To turn the question on its head, why can’t an organization of low income people achieve scale, have an effective national office that holds all threads accountable, and drive a single strategic agenda? Why can’t an ACORN have a Chief Organizer with significant authority to manage the near 1000 person staff working for the members?”
As for Rathke’s cover-up, Pike thinks he did the right thing.
“Wade did nothing wrong. When faced with a choice between public prosecution and likely bankruptcy or the private restitution deal, ACORN’s leadership chose the latter. Did Wade support this to simply protect his brother? I argue no. If the survival of the organization was not also at stake, I do not believe they would have decided what they did.”
(This entry can no longer be found on Pike’s blog, “Notes from the Left Coast,” but it is contained in the Aug. 19, 2008 entry for Rathke’s blog, “Chief Organizer.”)
Rick Cohen, former head of the leftist National Committee for Responsible Philanthropy, laments the turn of events at ACORN on his blog, “The Cohen Report,” (July 25).

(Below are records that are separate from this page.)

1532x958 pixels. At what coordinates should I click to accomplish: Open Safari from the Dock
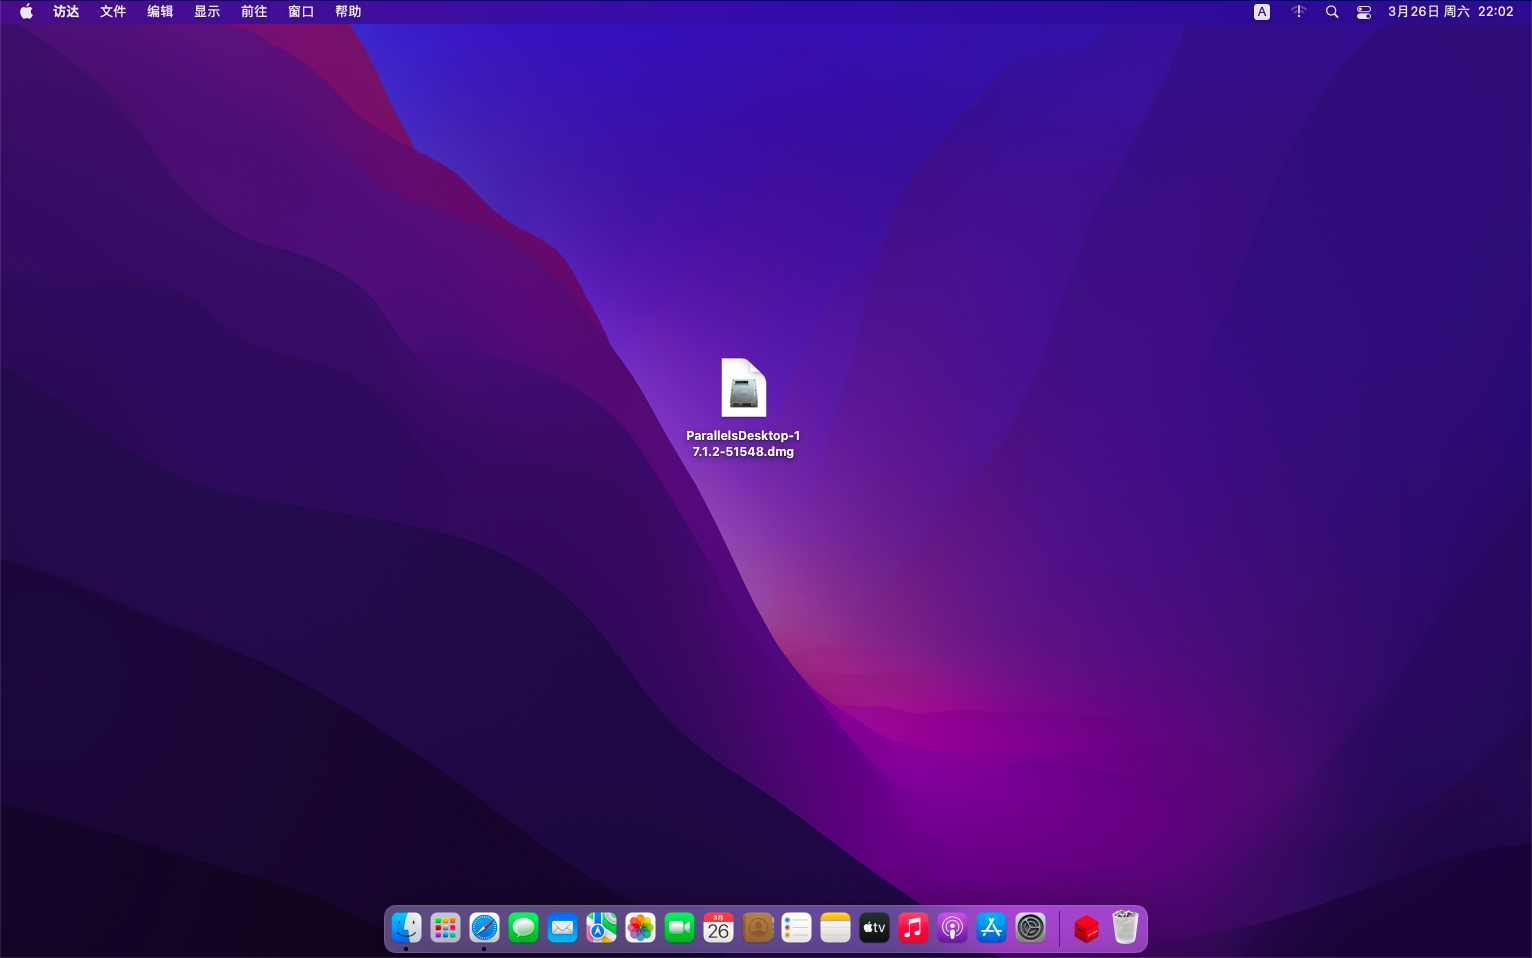point(484,927)
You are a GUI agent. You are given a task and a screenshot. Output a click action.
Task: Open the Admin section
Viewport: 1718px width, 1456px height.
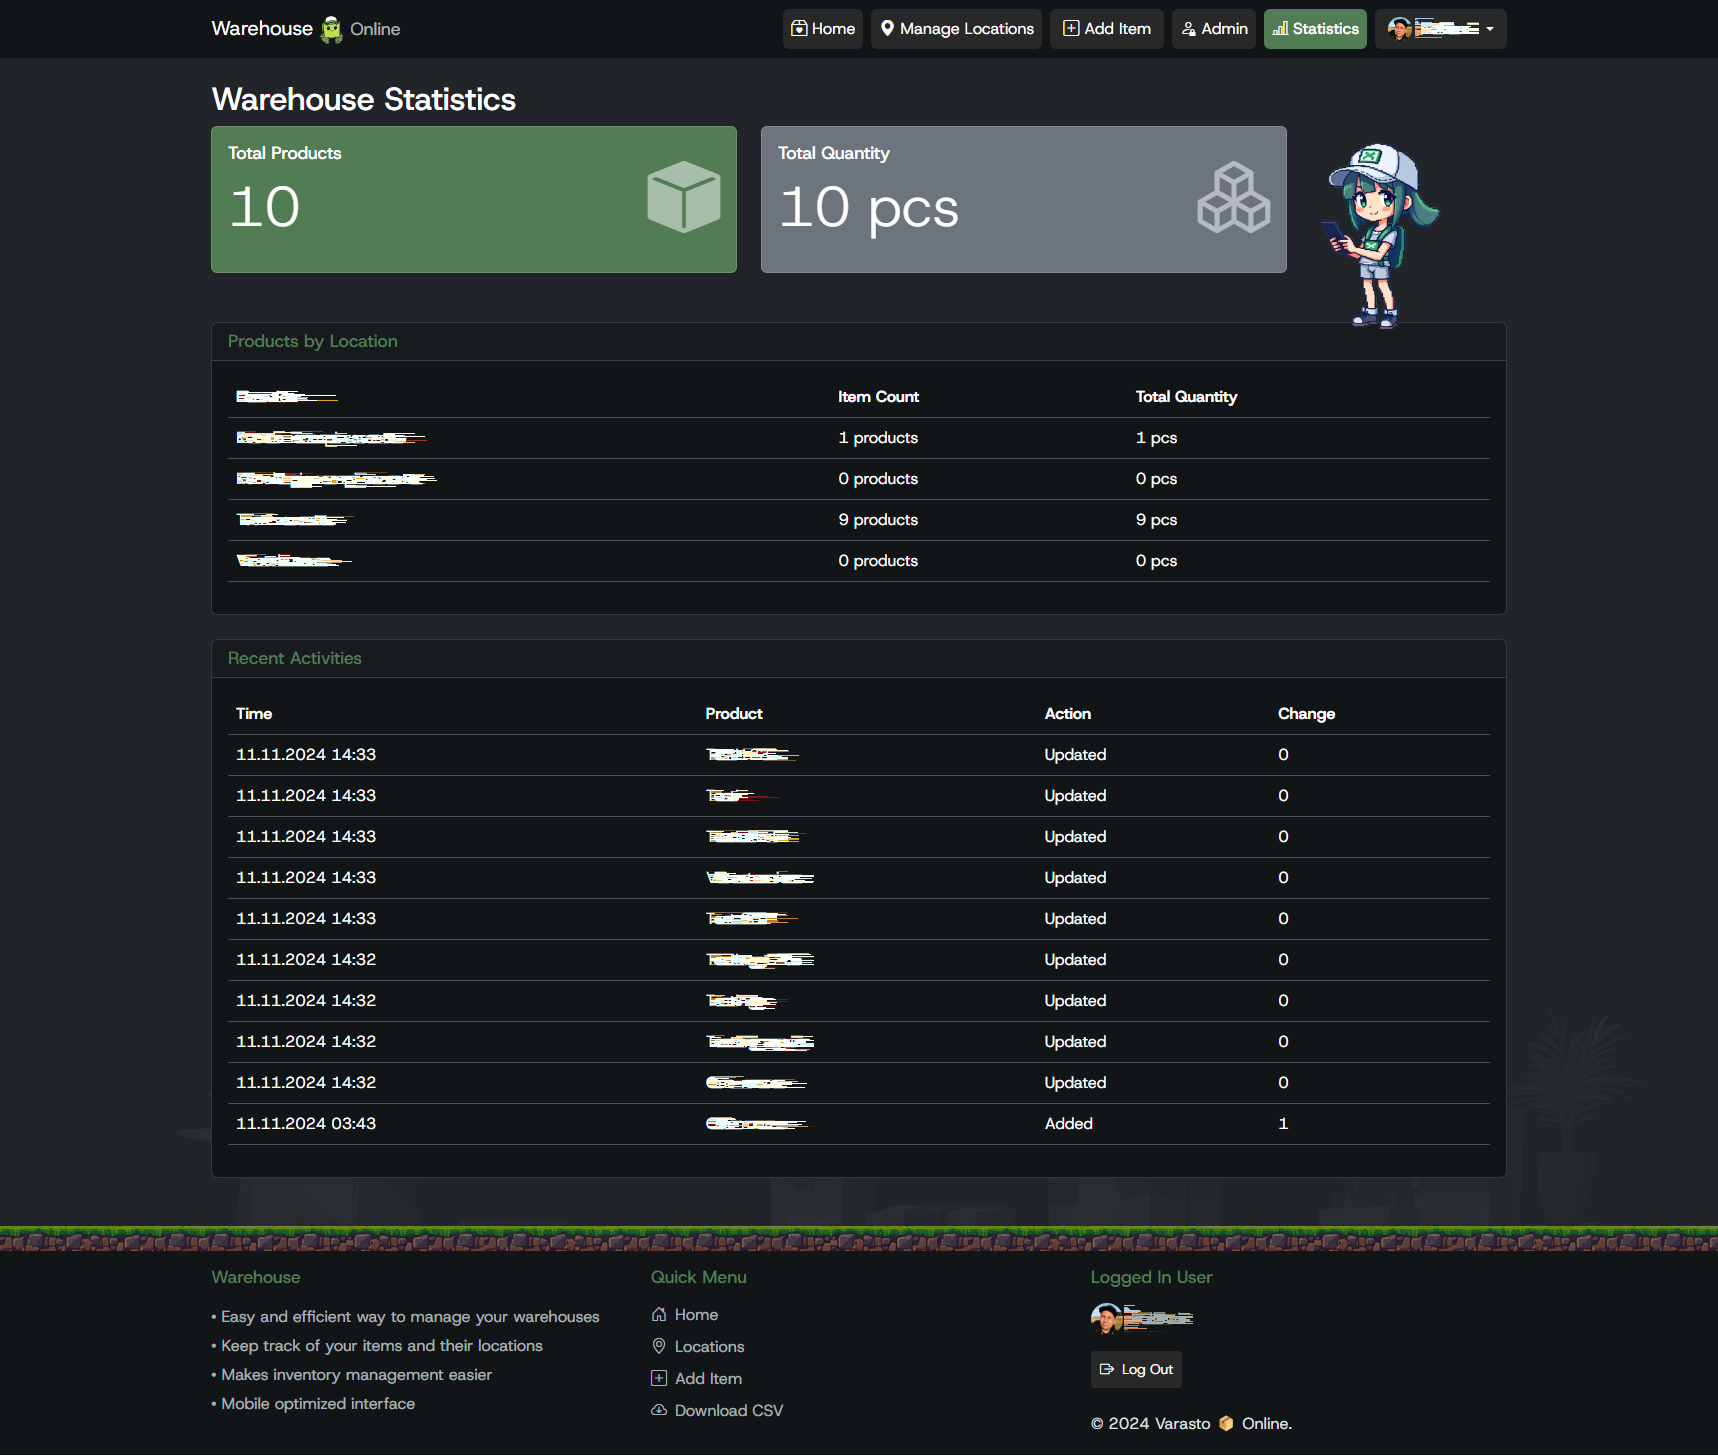click(1213, 29)
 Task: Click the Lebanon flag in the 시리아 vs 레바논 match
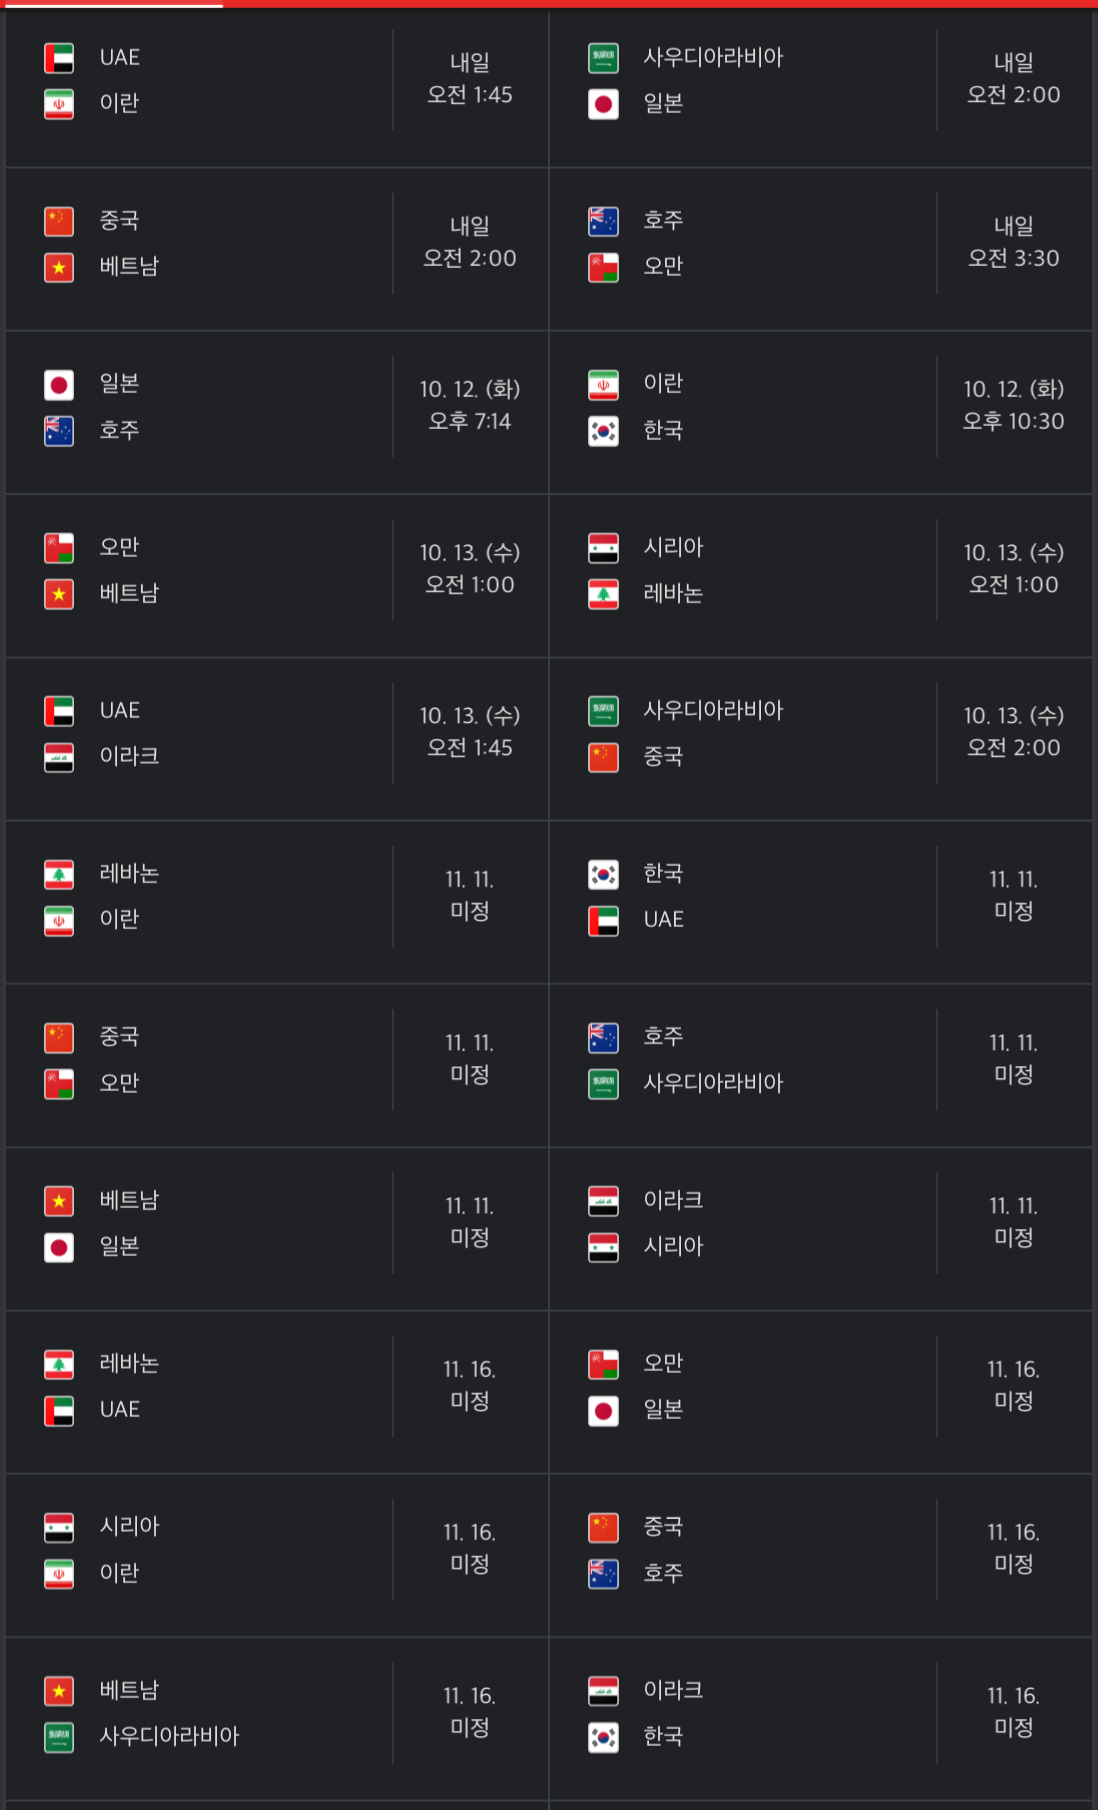click(603, 594)
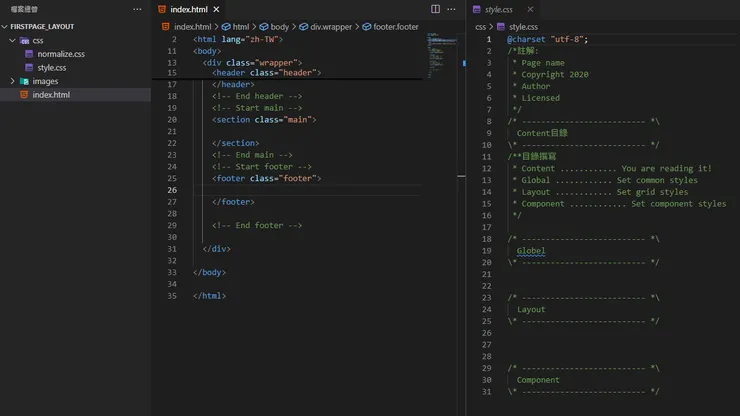Click the CSS file icon on style.css tab
Viewport: 740px width, 416px height.
click(477, 9)
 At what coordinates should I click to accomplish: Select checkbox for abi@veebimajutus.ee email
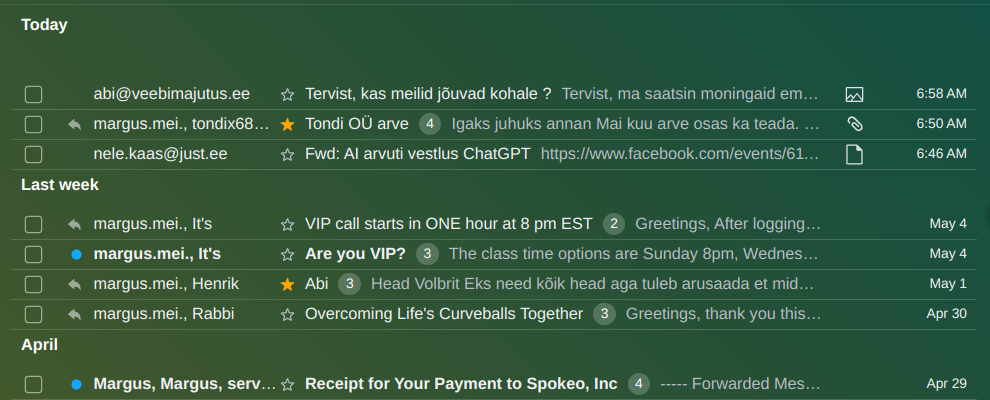(x=34, y=95)
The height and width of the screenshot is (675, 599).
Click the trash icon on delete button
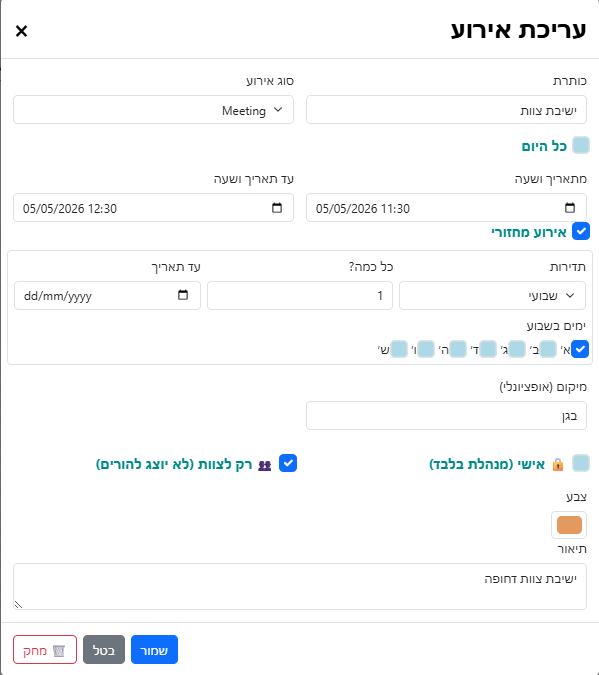click(59, 650)
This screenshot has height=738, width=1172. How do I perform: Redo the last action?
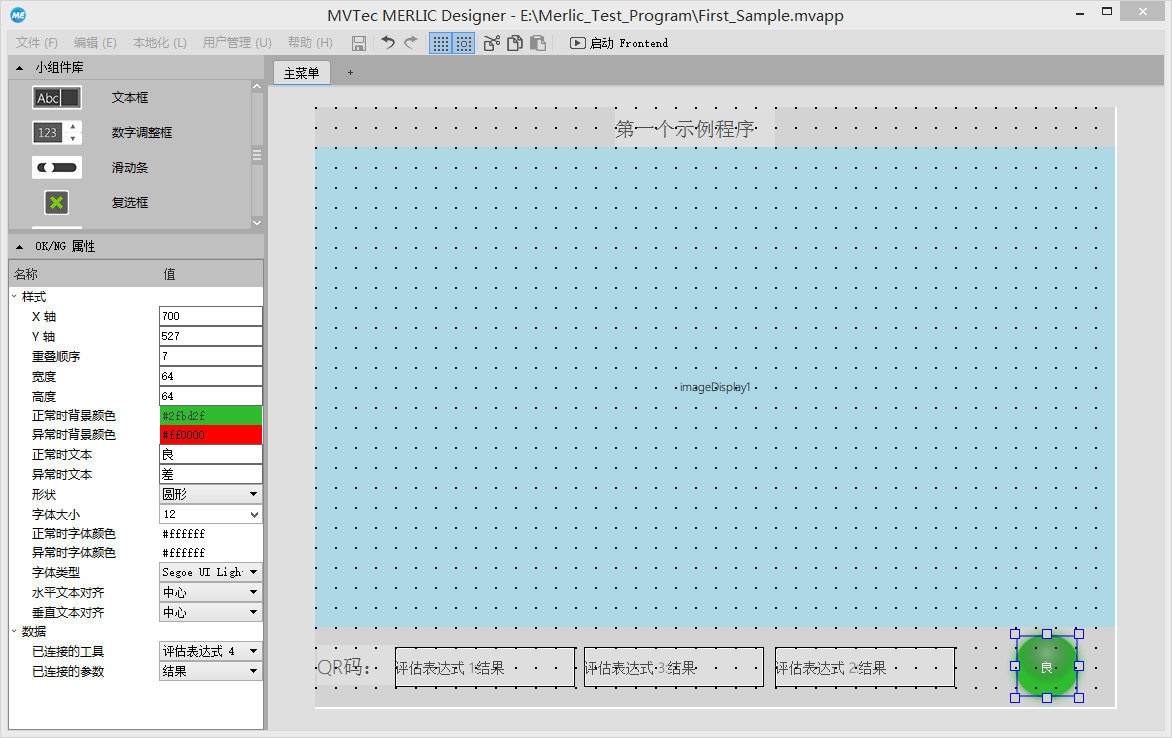coord(409,43)
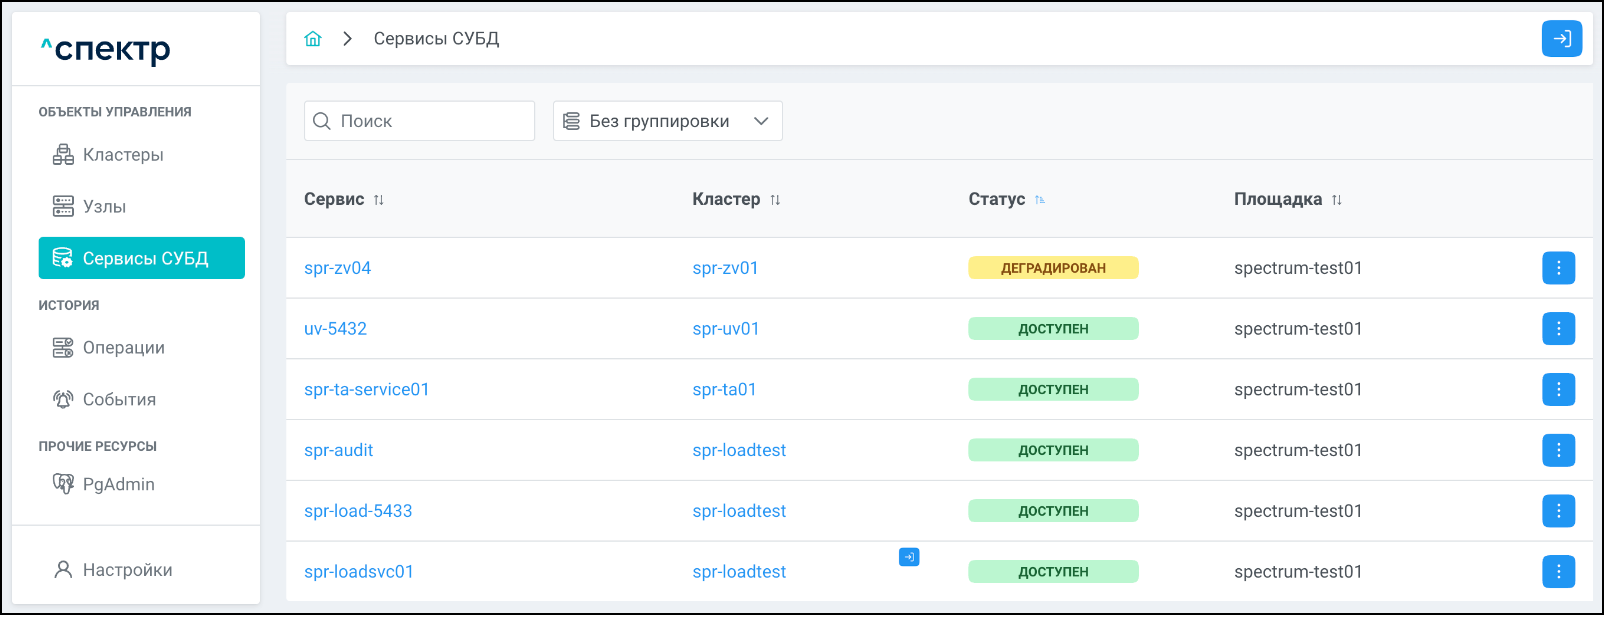Open PgAdmin from sidebar resources

click(118, 485)
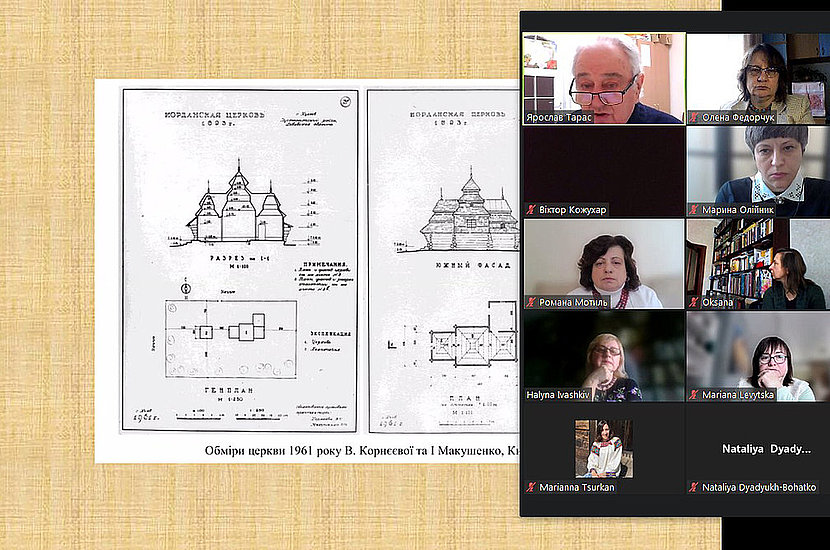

But what is most remarkable are the 37 comments from former ACORN organizers and others familiar with the group that the blog provoked.
The commenters agree that Wade Rathke has “founder’s syndrome,” a condition that combines dynamic leadership, blindness and obstinacy. In other words, he’s a control freak, and a corrupt one to boot. Some suggest that ACORN was ripe for embezzlement, noting the complex maze of its affiliates—all located at 1024 Elysian Fields Ave. in New Orleans, which is also the address for SEIU Local 100, where Rathke continues to hold the title “Chief Organizer.”
Cohen, like Eisenberg, makes a point of calling for greater ACORN board oversight to provide transparency and accountability. His correspondents credit his good intentions but many seemed to consider him hopelessly naive about the way things really work at ACORN.
It’s reported today that several ACORN board members are suing the organization to gain access to its records, but other board members continue to defend Rathke, claiming he did nothing wrong.